**WHAT TO WORK ON:** Take every entry below and copy it out word for word.

**DATA:**

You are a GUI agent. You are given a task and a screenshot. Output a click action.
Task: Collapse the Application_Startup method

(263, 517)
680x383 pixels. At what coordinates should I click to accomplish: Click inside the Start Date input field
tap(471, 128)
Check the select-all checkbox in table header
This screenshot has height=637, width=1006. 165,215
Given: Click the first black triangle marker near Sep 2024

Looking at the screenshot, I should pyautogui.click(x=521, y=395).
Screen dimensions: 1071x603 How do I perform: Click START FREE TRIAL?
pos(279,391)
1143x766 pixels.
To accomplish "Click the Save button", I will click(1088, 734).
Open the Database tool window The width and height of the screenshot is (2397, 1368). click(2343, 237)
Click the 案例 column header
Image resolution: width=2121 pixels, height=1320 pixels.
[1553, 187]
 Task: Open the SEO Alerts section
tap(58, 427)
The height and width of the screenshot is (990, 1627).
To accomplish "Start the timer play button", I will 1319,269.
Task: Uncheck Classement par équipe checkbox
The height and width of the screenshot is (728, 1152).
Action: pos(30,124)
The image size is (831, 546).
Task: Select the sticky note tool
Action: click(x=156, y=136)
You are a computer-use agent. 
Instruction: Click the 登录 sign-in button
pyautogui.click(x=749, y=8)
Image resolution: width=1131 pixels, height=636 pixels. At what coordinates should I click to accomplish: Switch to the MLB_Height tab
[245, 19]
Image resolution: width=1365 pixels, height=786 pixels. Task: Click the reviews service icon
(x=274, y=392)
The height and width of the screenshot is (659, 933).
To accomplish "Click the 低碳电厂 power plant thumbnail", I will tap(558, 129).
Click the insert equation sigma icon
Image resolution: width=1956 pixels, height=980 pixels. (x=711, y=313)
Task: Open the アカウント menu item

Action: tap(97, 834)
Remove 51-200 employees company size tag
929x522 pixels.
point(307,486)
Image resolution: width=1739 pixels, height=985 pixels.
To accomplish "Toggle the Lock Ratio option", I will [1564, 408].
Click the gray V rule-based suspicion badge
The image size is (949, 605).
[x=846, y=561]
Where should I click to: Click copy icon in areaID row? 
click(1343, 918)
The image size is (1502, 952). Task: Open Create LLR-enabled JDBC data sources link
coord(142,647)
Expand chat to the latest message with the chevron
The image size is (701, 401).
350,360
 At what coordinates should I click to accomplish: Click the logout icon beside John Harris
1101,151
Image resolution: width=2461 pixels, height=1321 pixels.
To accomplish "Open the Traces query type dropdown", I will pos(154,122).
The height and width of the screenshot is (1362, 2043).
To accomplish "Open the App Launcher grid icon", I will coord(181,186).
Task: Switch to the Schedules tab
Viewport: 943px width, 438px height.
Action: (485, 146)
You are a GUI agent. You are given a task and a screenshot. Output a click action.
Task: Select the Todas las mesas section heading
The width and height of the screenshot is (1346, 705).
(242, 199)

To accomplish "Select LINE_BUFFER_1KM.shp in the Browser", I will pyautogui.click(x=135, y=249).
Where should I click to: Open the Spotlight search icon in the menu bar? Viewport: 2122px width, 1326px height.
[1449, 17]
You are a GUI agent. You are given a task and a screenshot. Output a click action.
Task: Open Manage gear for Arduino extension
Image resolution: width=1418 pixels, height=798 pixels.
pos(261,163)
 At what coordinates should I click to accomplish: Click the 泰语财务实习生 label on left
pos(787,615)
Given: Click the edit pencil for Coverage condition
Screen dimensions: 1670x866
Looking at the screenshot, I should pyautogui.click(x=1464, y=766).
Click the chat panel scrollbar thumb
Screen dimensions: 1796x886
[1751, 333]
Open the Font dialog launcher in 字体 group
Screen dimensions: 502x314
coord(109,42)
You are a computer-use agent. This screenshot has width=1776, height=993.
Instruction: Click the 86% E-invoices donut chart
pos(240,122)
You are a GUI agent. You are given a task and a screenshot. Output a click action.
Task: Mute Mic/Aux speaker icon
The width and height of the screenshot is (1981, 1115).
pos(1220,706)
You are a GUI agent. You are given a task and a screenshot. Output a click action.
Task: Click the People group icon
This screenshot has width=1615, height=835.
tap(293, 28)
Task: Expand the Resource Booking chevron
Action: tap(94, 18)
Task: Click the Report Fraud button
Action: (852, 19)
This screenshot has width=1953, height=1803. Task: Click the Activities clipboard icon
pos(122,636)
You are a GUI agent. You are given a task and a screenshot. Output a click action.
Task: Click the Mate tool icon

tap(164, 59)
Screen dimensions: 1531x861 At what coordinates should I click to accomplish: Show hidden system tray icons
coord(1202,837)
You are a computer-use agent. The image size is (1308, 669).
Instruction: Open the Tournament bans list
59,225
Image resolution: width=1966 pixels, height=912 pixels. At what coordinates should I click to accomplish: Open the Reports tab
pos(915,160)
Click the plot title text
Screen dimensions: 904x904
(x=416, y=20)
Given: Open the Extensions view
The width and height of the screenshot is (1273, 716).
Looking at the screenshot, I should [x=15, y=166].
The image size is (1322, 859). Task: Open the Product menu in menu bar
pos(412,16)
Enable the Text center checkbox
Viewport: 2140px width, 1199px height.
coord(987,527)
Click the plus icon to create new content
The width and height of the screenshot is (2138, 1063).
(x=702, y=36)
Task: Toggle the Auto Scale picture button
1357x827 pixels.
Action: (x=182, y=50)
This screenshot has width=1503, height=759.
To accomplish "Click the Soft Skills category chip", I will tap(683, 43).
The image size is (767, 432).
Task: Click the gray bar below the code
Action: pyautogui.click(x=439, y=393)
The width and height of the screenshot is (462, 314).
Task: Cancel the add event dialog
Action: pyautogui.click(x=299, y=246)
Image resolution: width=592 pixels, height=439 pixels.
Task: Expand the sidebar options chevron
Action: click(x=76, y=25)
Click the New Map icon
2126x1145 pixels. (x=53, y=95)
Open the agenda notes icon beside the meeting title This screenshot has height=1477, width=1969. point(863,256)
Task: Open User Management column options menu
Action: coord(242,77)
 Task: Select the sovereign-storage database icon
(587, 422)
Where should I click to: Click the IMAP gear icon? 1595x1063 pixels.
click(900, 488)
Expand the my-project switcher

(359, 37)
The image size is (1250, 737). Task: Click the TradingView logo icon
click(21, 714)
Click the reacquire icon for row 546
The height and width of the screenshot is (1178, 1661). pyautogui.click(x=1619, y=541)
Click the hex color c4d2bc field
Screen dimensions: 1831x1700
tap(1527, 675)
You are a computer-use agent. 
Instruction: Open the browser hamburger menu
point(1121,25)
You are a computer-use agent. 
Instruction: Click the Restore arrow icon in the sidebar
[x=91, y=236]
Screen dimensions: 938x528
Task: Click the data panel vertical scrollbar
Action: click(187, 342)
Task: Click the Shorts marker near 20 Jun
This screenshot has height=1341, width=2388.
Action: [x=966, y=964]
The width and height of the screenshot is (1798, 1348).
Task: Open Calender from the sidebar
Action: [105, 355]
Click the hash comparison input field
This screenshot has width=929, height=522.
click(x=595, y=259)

**WRITTEN SOLUTION:**
You are a GUI agent. You are given a task and a screenshot. Output a click action.
Task: Collapse the Application_Startup method

(263, 517)
680x383 pixels. At what coordinates should I click to accomplish: Click inside the Start Date input field
tap(471, 128)
Check the select-all checkbox in table header
This screenshot has height=637, width=1006. 165,215
Given: Click the first black triangle marker near Sep 2024

Looking at the screenshot, I should pyautogui.click(x=521, y=395).
Screen dimensions: 1071x603 How do I perform: Click START FREE TRIAL?
pos(279,391)
1143x766 pixels.
To accomplish "Click the Save button", I will click(1088, 734).
Open the Database tool window The width and height of the screenshot is (2397, 1368). click(2343, 237)
Click the 案例 column header
Image resolution: width=2121 pixels, height=1320 pixels.
[1553, 187]
 Task: Open the SEO Alerts section
tap(58, 427)
The height and width of the screenshot is (990, 1627).
To accomplish "Start the timer play button", I will 1319,269.
Task: Uncheck Classement par équipe checkbox
The height and width of the screenshot is (728, 1152).
Action: pos(30,124)
The image size is (831, 546).
Task: Select the sticky note tool
Action: click(x=156, y=136)
You are a computer-use agent. 
Instruction: Click the 登录 sign-in button
pyautogui.click(x=749, y=8)
Image resolution: width=1131 pixels, height=636 pixels. At what coordinates should I click to accomplish: Switch to the MLB_Height tab
[245, 19]
Image resolution: width=1365 pixels, height=786 pixels. Task: Click the reviews service icon
(x=274, y=392)
The height and width of the screenshot is (659, 933).
To accomplish "Click the 低碳电厂 power plant thumbnail", I will tap(558, 129).
Click the insert equation sigma icon
Image resolution: width=1956 pixels, height=980 pixels. (x=711, y=313)
Task: Open the アカウント menu item

Action: tap(97, 834)
Remove 51-200 employees company size tag
929x522 pixels.
point(307,486)
Image resolution: width=1739 pixels, height=985 pixels.
To accomplish "Toggle the Lock Ratio option", I will [1564, 408].
Click the gray V rule-based suspicion badge
The image size is (949, 605).
[x=846, y=561]
Where should I click to: Click copy icon in areaID row? 
click(1343, 918)
The image size is (1502, 952). Task: Open Create LLR-enabled JDBC data sources link
coord(142,647)
Expand chat to the latest message with the chevron
The image size is (701, 401).
350,360
 At what coordinates should I click to accomplish: Click the logout icon beside John Harris
1101,151
Image resolution: width=2461 pixels, height=1321 pixels.
To accomplish "Open the Traces query type dropdown", I will pos(154,122).
The height and width of the screenshot is (1362, 2043).
To accomplish "Open the App Launcher grid icon", I will coord(181,186).
Task: Switch to the Schedules tab
Viewport: 943px width, 438px height.
Action: (485, 146)
You are a GUI agent. You are given a task and a screenshot. Output a click action.
Task: Select the Todas las mesas section heading
The width and height of the screenshot is (1346, 705).
(242, 199)

To accomplish "Select LINE_BUFFER_1KM.shp in the Browser", I will pyautogui.click(x=135, y=249).
Where should I click to: Open the Spotlight search icon in the menu bar? Viewport: 2122px width, 1326px height.
[1449, 17]
You are a GUI agent. You are given a task and a screenshot. Output a click action.
Task: Open Manage gear for Arduino extension
Image resolution: width=1418 pixels, height=798 pixels.
pos(261,163)
 At what coordinates should I click to accomplish: Click the 泰语财务实习生 label on left
pos(787,615)
Given: Click the edit pencil for Coverage condition
Screen dimensions: 1670x866
Looking at the screenshot, I should pyautogui.click(x=1464, y=766).
Click the chat panel scrollbar thumb
Screen dimensions: 1796x886
[1751, 333]
Open the Font dialog launcher in 字体 group
Screen dimensions: 502x314
coord(109,42)
You are a computer-use agent. This screenshot has width=1776, height=993.
Instruction: Click the 86% E-invoices donut chart
pos(240,122)
You are a GUI agent. You are given a task and a screenshot. Output a click action.
Task: Mute Mic/Aux speaker icon
The width and height of the screenshot is (1981, 1115).
pos(1220,706)
You are a GUI agent. You are given a task and a screenshot. Output a click action.
Task: Click the People group icon
This screenshot has width=1615, height=835.
tap(293, 28)
Task: Expand the Resource Booking chevron
Action: tap(94, 18)
Task: Click the Report Fraud button
Action: (852, 19)
This screenshot has width=1953, height=1803. Task: Click the Activities clipboard icon
pos(122,636)
You are a GUI agent. You are given a task and a screenshot. Output a click action.
Task: Click the Mate tool icon

tap(164, 59)
Screen dimensions: 1531x861 At what coordinates should I click to accomplish: Show hidden system tray icons
coord(1202,837)
You are a computer-use agent. The image size is (1308, 669).
Instruction: Open the Tournament bans list
59,225
Image resolution: width=1966 pixels, height=912 pixels. At what coordinates should I click to accomplish: Open the Reports tab
pos(915,160)
Click the plot title text
Screen dimensions: 904x904
(x=416, y=20)
Given: Open the Extensions view
The width and height of the screenshot is (1273, 716).
Looking at the screenshot, I should [x=15, y=166].
The image size is (1322, 859). Task: Open the Product menu in menu bar
pos(412,16)
Enable the Text center checkbox
Viewport: 2140px width, 1199px height.
coord(987,527)
Click the plus icon to create new content
The width and height of the screenshot is (2138, 1063).
(x=702, y=36)
Task: Toggle the Auto Scale picture button
1357x827 pixels.
Action: (x=182, y=50)
This screenshot has width=1503, height=759.
To accomplish "Click the Soft Skills category chip", I will tap(683, 43).
The image size is (767, 432).
Task: Click the gray bar below the code
Action: pyautogui.click(x=439, y=393)
The width and height of the screenshot is (462, 314).
Task: Cancel the add event dialog
Action: pyautogui.click(x=299, y=246)
Image resolution: width=592 pixels, height=439 pixels.
Task: Expand the sidebar options chevron
Action: click(x=76, y=25)
Click the New Map icon
2126x1145 pixels. (x=53, y=95)
Open the agenda notes icon beside the meeting title This screenshot has height=1477, width=1969. point(863,256)
Task: Open User Management column options menu
Action: coord(242,77)
 Task: Select the sovereign-storage database icon
(587, 422)
Where should I click to: Click the IMAP gear icon? 1595x1063 pixels.
click(900, 488)
Expand the my-project switcher

(359, 37)
The image size is (1250, 737). Task: Click the TradingView logo icon
click(21, 714)
Click the reacquire icon for row 546
The height and width of the screenshot is (1178, 1661). pyautogui.click(x=1619, y=541)
Click the hex color c4d2bc field
Screen dimensions: 1831x1700
tap(1527, 675)
You are a computer-use agent. 
Instruction: Open the browser hamburger menu
point(1121,25)
You are a computer-use agent. 
Instruction: Click the Restore arrow icon in the sidebar
[x=91, y=236]
Screen dimensions: 938x528
Task: Click the data panel vertical scrollbar
Action: click(187, 342)
Task: Click the Shorts marker near 20 Jun
This screenshot has height=1341, width=2388.
Action: [x=966, y=964]
The width and height of the screenshot is (1798, 1348).
Task: Open Calender from the sidebar
Action: [105, 355]
Click the hash comparison input field
This screenshot has width=929, height=522.
click(x=595, y=259)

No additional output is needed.